Old Testament
Book Five:
Deuteronomy
Primary Charge of Moses to the People (cont’d)
Chapter 5: A review
of the covenant at Sinai
Chapter 5 (cont’d):
Exhortations and warnings
Chapter 6: Fidelity
to the one Lord
It’s interesting. God
made a mistake in his covenant with Israel.
He promised salvation, but it wasn’t conditional on anything. So throughout these books he has had to
breach the contract over and over by adding new conditions—“I know I promised
you, but first you have to . . .” It is
really pathetic and dishonest. This one
detail is enough to make this God simply not worthy of following, and it is THE
Jewish God.
In this one way, Christianity is much smarter than Judaism.
God made an entirely different promise.
In Christianity, he makes an individual covenant with each
follower. So each individual follower
can uphold his end of the bargain or not.

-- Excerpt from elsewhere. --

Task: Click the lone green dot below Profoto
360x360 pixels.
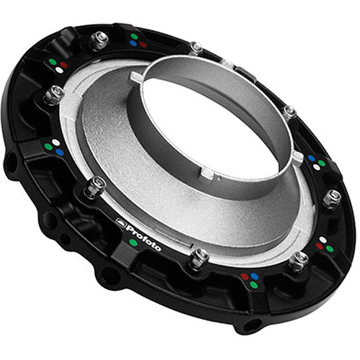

If one Christian fails, he
goes to hell without effecting the rest of the flock. (There’s one small problem with this, which
is that, for example, maybe my heaven wouldn’t be heaven without my wife or
Elvis, but if they both sinned, then they have to go to hell and heaven can’t
be heaven for me. I think a real Christian
would easily dismiss this argument. When
people say “Elvis must be with John Lennon in heaven right now” or whatever,
they are misunderstanding heaven. Heaven
is about being with God, that is the thing that is going to be so awesome about
heaven. It’s not about reuniting with
your loved ones. If Christians let a
follower believe they will be reunited, it destroys the advantage of one-on-one
covenants. This is a really subtle
problem. We humans don’t want one-on-one
covenants, we all want to go to heaven together. Hm.
God could just not be a dick and let us all go together. (This reuniting issue is a fundamental
problem with Mormonism, I think.)
Anyway, I noticed something else. There are subtle indications throughout the
Bible that this God isn’t the only god.
He says he’s the only god, but he means that he’s the only one for you;
he doesn’t actually mean he’s the only god.
He says “I am a jealous god.”
What does that MEAN? It means that
there are many possible gods, but the one you have is a jealous god. Just one more among the infinite
contradictions in the bible.
A little interesting.
The question is why tell these rules again. It is explained in 5.22–31. In Exodus when Moses went to the mountain, they
were all afraid. They were afraid that
if they encountered God personally and heard him speak they would die, so they
had to have Moses go talk to God for them.
(This is where the “Horned Moses” comes from—after speaking to God his
face shone, almost like it was bright and glowing and smoking after his
encounter with God in the fire.) So, at
that time God gave them some of the rules, the ones they needed. Now he’s going to give them more rules, the
ones they will need for after they occupy Canaan.
Chapter 6, The Shema.
Notes say this is the “Jewish Creed,” the statement is the standard
preface to private and public prayer in the Jewish tradition. Then verses 10 to 15 say again that you must
follow Him, no other god from the nations around you. Man, I don’t see how you can read that except
as acknowledging the legitimacy of the other gods. This is a real Derrida moment. Saying there is only one god admits that
there are more than one god. Why would
you even need to say that otherwise? I
know what religious people would say, he’s saying the other gods are false
gods, so you have to follow the real one.
But that really is not the way it sounds here. He says explicitly, “You shall fear the Lord
your God, serve him alone and take your oaths in his name.” How else can you read that? If it’s possible to “serve” another god, a
god that isn’t real, then what is the point?
What difference does it make?
Doesn’t this acknowledge that the whole religious enterprise is fake,
right here in the bible?
Verses 4 and 5 say, “Hear, O Israel, the Lord is our God,
one Lord, and you must love the Lord your God with all your heart and soul and
strength.” The notes say that Mark
describes those verses as “the greatest commandment.” (Mk. 12.28–34.) We need to keep an eye on these kind of
comments, because of course this book has one of the most bizarre twists in the
history of literature, right, that it turns out everything everyone believed
for the first 5000 years was wrong, until Jeezy-Creezy comes along and explains
the opposite? It’s amazingly stupid,
isn’t it? But what is fascinating is
that Jesus and his disciples were all Jewish!
I mean really Jewish, not just “my mom is Jewish,” but the whole point
of Jesus is to explain the proper way to be Jewish.
I have to say that so far, six chapters in, this book is not
as painfully boring to read as the last couple.
Moses is going to go through the rules again, but so far it seems to be
written differently, more rhetorically and less mechanically. Not so bad.